I can’t guarantee you’ll get verified (no one can), but I can guarantee I’ll fight like hell to get you there.

Because that’s the game in 2026. Google has all the power. We’re just trying to play by their rules and complain loud enough that maybe—maybe—they’ll fix the system.

Until then, we keep fighting.


Frequently Asked Questions

Q: How long does the Google My Business verification process take?

A: It depends on the method. Some verifications can be instant, but they’re rare. Video verification typically takes 3-5 business days for Google to review, but if it gets rejected, you’re starting over. Live video calls can happen within a few days of escalating through support. In total, if you’re dealing with rejections and support tickets, expect 2-4 weeks.

Q: Why does my video verification keep getting rejected?

A: Most likely, the AI reviewing your video can’t confirm one of the required elements: street sign, exterior signage, proof of entry, or interior workspace. The algorithm doesn’t understand context (shared buildings, residential addresses, etc.), so it auto-rejects anything that doesn’t fit the template. The solution is to escalate to a human reviewer.

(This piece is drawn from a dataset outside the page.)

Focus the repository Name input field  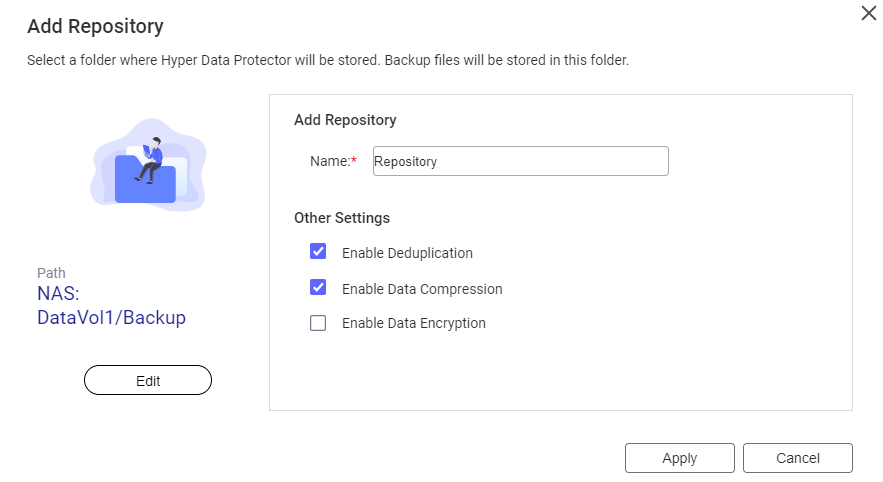coord(521,161)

Q: Can I choose my verification method?

A: Yes and no. As of 2026, Google assigns the verification method based on your business type, location, and profile history. Most new businesses are required to use video verification. You can request an alternative method through support, but there’s no guarantee they’ll offer one.

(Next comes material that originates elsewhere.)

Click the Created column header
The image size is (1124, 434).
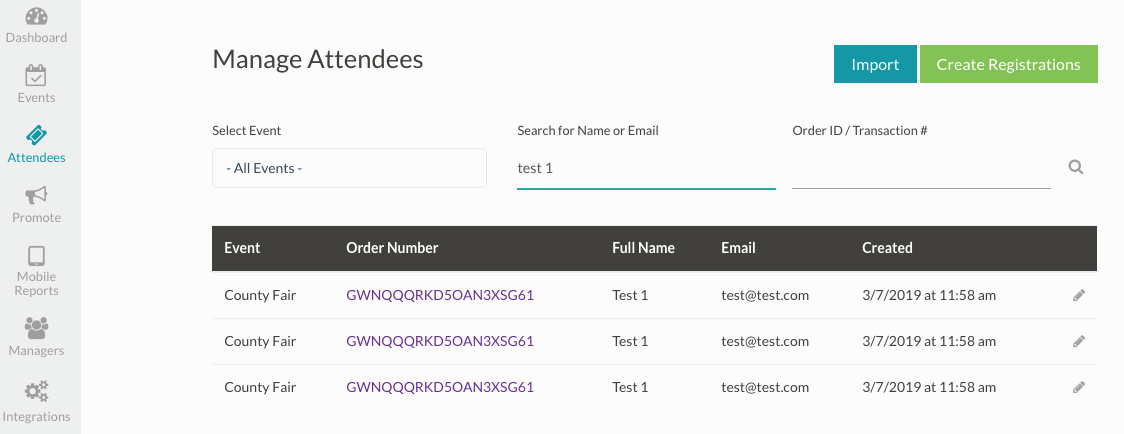(887, 248)
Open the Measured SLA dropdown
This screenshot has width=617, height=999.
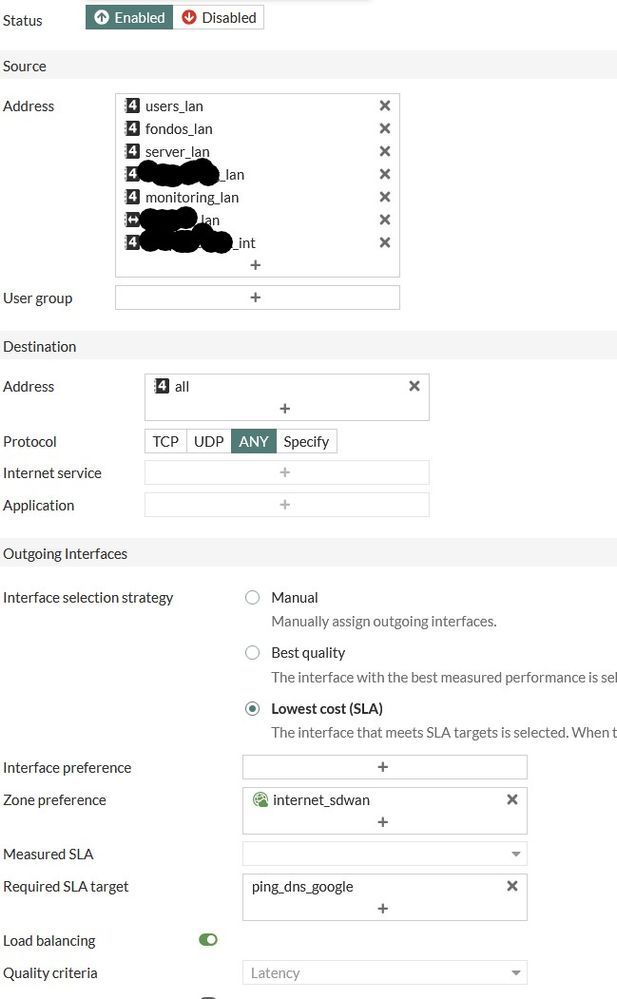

Q: What if my business doesn’t have exterior signage?

A: This is a common issue for businesses in shared buildings, medical offices, coworking spaces, or service-area businesses. Your best bet is to show as much as you can (interior signage, suite numbers, office hours posted inside) and then escalate through support to get a live video call with a human who can understand your situation.

Q: Why am I being asked to re-verify even though I was already verified?

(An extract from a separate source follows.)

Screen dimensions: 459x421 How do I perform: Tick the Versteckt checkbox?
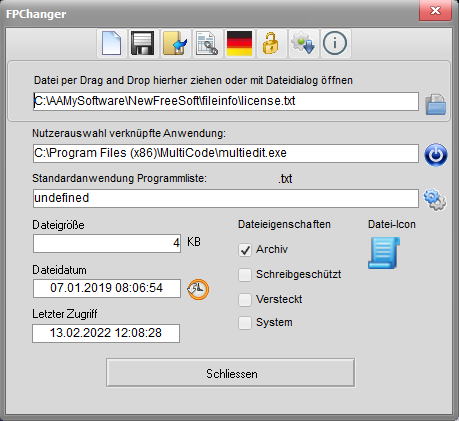[245, 300]
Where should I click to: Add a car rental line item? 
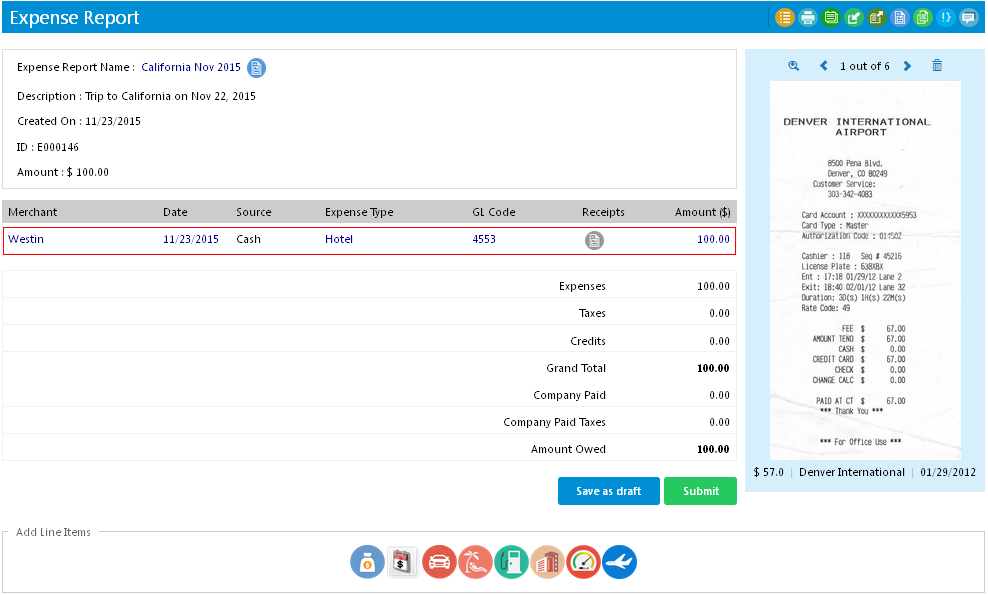439,562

A: Google has been triggering re-verifications more frequently in 2025-2026, especially after businesses update their profile information (name, address, categories, hours). It’s part of their effort to combat spam and fake listings, but it also catches legitimate businesses in the crossfire. The process is the same: submit a video or escalate to support.

Q: Can someone else record the verification video for me?

A: Technically, yes—but they would need to be added to your Google My Business profile with manager-level permissions, and they’d need physical access to your business. Most business owners aren’t comfortable with that. It’s better to have a consultant guide you through recording it yourself.

Q: What happens if I never get verified?

A: Your business won’t appear in Google Maps or local search results. You’ll lose access to customer reviews, insights, and the ability to update your profile. For most local businesses, this means a massive hit to visibility and leads. That’s why it’s worth fighting through the verification process.

Q: Can you guarantee my business will get verified if I hire you?

A: No. No one can guarantee verification because Google controls the system. What I can guarantee is that I’ll walk you through the process, review your video before you submit it, open support tickets, escalate to live calls, and do everything possible to get you verified. I’ve done this successfully for dozens of businesses, but ultimately, Google makes the final call.

Q: How do I contact Google support for verification issues?

A: Go to https://support.google.com/business/answer/7107242?hl=en, scroll to the bottom, click “Contact Us,” select your business, describe the issue as “Video verification disapproved,” skip the resources, and choose “Email” under contact options. This creates a support ticket with a real person.

Q: What’s the difference between video verification and a live video call?

A: Video verification is a pre-recorded video you upload through your phone. It’s reviewed by AI (and sometimes a human) and can take days to process. A live video call is a scheduled Google Meet with a Google employee who walks you through the verification in real-time. Live calls have a much higher success rate because a human can see the context of your business.